▸ **Problem to solve**
Repeat everything in the data exactly except images.

▸ **Data under study**
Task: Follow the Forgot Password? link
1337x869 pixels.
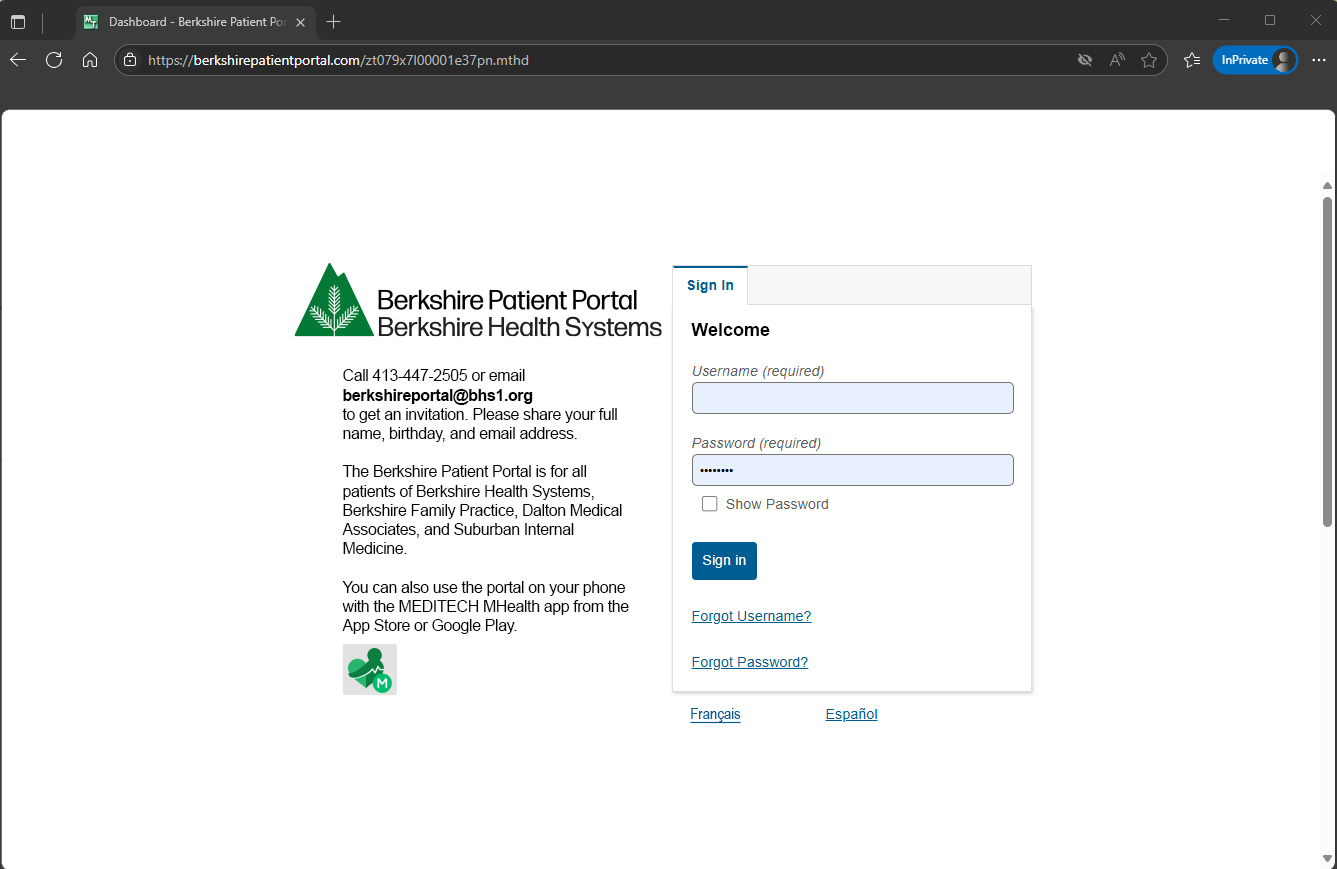Action: 749,662
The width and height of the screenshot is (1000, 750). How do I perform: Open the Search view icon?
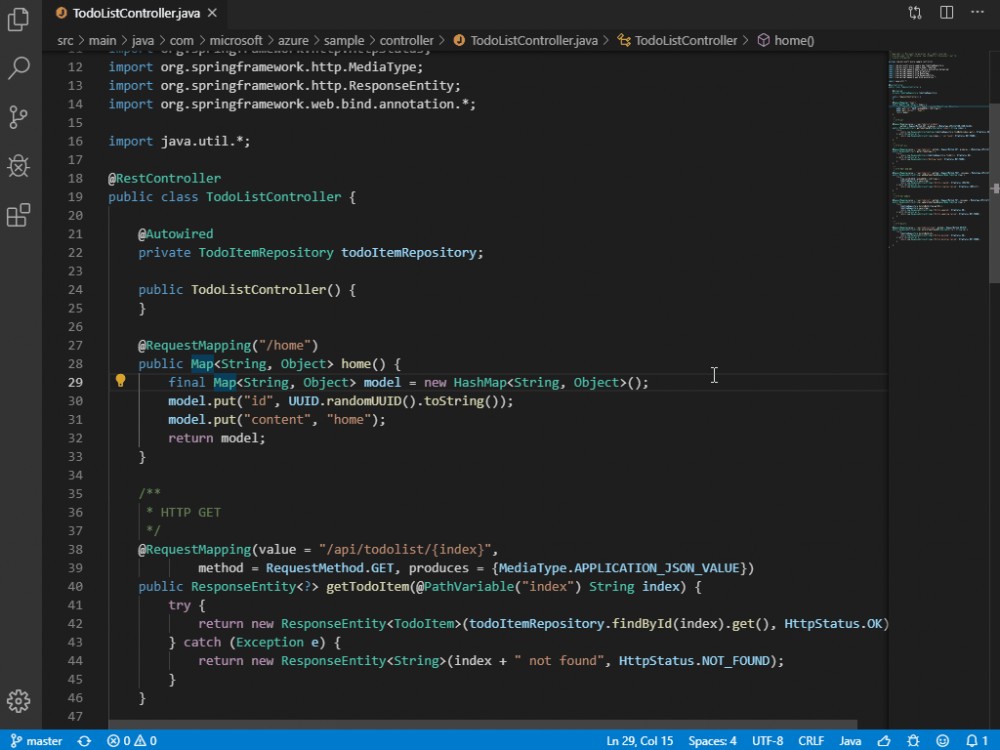point(18,69)
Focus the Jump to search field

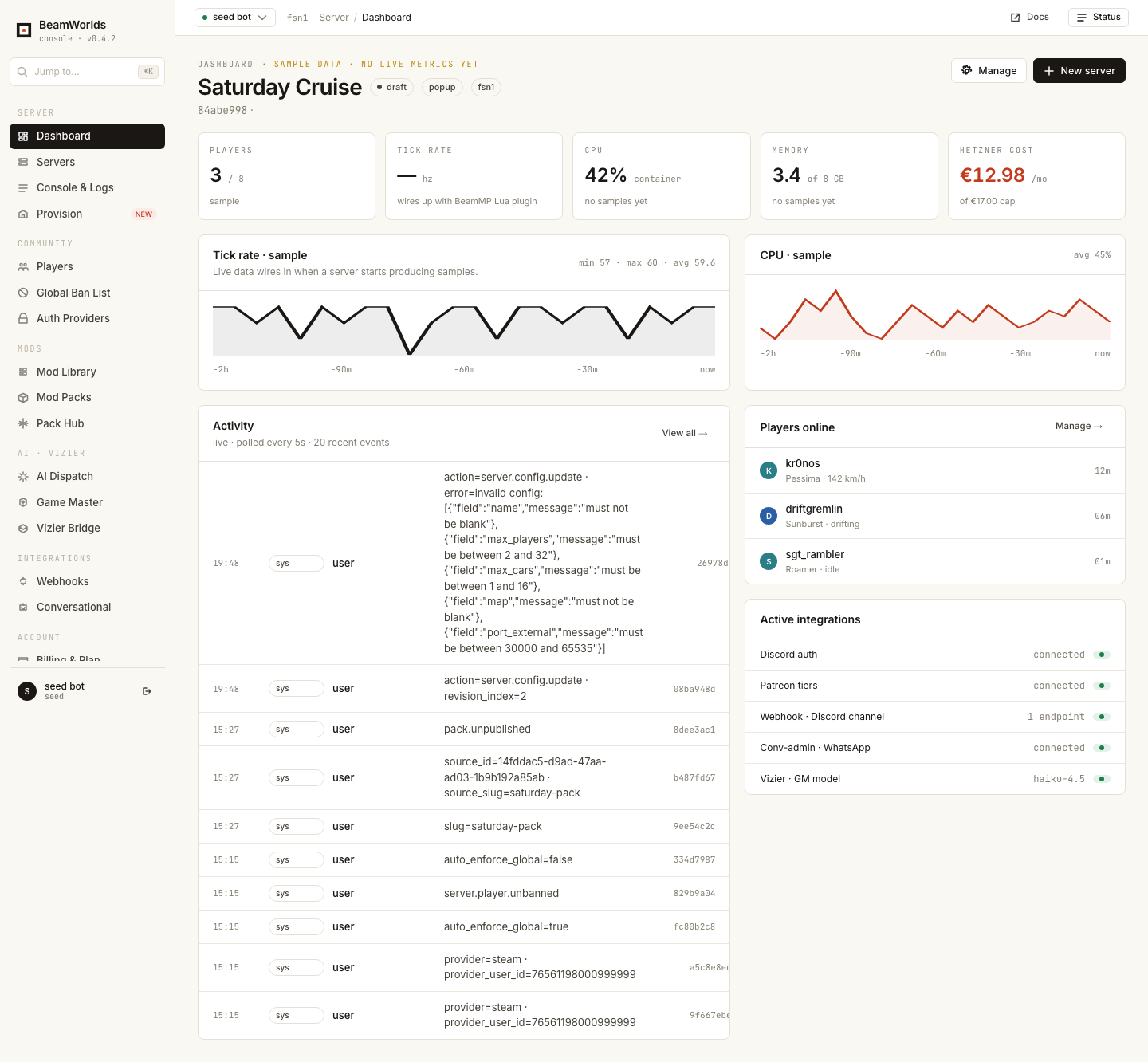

▸ **Your response**
Task: Follow the Forgot Password? link
1337x869 pixels.
Action: 749,662
The width and height of the screenshot is (1000, 750). How do I perform: Open the Search view icon?
point(18,69)
Focus the Jump to search field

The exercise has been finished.